**Page**.
○ ○ ○
[Date Prev][Date Next][Thread Prev][Thread Next][Date Index][Thread Index]

[HTCondor-users] Node matched and able to run, but the job is idle



Dear Colleagues,

I am evaluating HTCondor as a resource management system for a piece of software I am in charge of. First I studied the docs and it seems exactly what we need, so I went to the experiments. (Great job, impressive!)

So I am performing experiments to check if HTCondor capabilities match our needs in the reality. One of the key features of HTCondor I find attractive is a Windows support. (Our software is cross-platform, so Windows support is a strong requirement.) So I am trying to submit a Windows job from a Linux machine. Eventually, I have faced rather strange case I cannot explain by myself so I am asking for your help. The job I submit keeps idle in spite of `condor_q` reports that there is a node able to run the job.


> condor_q -better-analyze

htcondor: Wed Mar  6 17:32:43 2019

-- Schedd: htcondor.localdomain : <127.0.0.1:9618?...
The Requirements _expression_ for job 5.000 is

    (OpSys == "WINDOWS") && (TARGET.Arch == "X86_64") &&
    (TARGET.Disk >= RequestDisk) && (TARGET.Memory >= RequestMemory) &&
    ((TARGET.FileSystemDomain == MY.FileSystemDomain) ||
      (TARGET.HasFileTransfer))

Job 5.000 defines the following attributes:

    DiskUsage = 1
    FileSystemDomain = "htcondor.localdomain"
    ImageSize = 1
    RequestDisk = DiskUsage
    RequestMemory = ifthenelse(MemoryUsage =!= undefined,MemoryUsage,(ImageSize + 1023) / 1024)

The Requirements _expression_ for job 5.000 reduces to these conditions:

         Slots
Step    Matched  Condition
-----  --------  ---------
[0]           1  OpSys == "WINDOWS"
[8]           5  TARGET.HasFileTransfer

Last successful match: Wed Mar  6 17:32:00 2019

005.000:  Run analysis summary ignoring user priority.  Of 5 machines,
      4 are rejected by your job's requirements
      0 reject your job because of their own requirements
      0 match and are already running your jobs
      0 match but are serving other users
      1 are able to run your job



Frankly, I am stuck here. I am not sure if it is useful, but here is also an output of condor_status:

> condor_status                                                                   

Name                       OpSys      Arch   State     Activity LoadAv Mem   ActvtyTime

Win7                       WINDOWS    X86_64 Unclaimed Idle      0.000 2047  0+00:00:03
slot1@xxxxxxxxxxxxxxxxxxxx LINUX      X86_64 Unclaimed Idle      0.000  244  0+01:48:18
slot2@xxxxxxxxxxxxxxxxxxxx LINUX      X86_64 Unclaimed Idle      0.000  244  0+01:48:46
slot3@xxxxxxxxxxxxxxxxxxxx LINUX      X86_64 Unclaimed Idle      0.000  244  0+01:48:46
slot4@xxxxxxxxxxxxxxxxxxxx LINUX      X86_64 Unclaimed Idle      0.000  244  0+01:48:46

               Total Owner Claimed Unclaimed Matched Preempting Backfill  Drain

  X86_64/LINUX     4     0       0         4       0          0        0      0
X86_64/WINDOWS     1     0       0         1       0          0        0      0

         Total     5     0       0         5       0          0        0      0

All the best,
Alexander A. Prokhorov
○ ○ ○
**Information provided**.
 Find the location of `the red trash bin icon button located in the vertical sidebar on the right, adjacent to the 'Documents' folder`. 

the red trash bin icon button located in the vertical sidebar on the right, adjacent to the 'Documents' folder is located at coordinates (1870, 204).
○ ○ ○
**Exercise details**. Decide whether each statement agrees with the HTCondor post, answering yes or no and quoting the words of the post that settle it: 1. The job was submitted from a Windows machine. 2. The analysis reports that one of the five machines can run the job. 3. Windows support is optional for the author's software. The data plays no part here.

**Worked solution**.
1. No: "So I am trying to submit a Windows job from a Linux machine."
2. Yes: "1 are able to run your job"
3. No: "so Windows support is a strong requirement."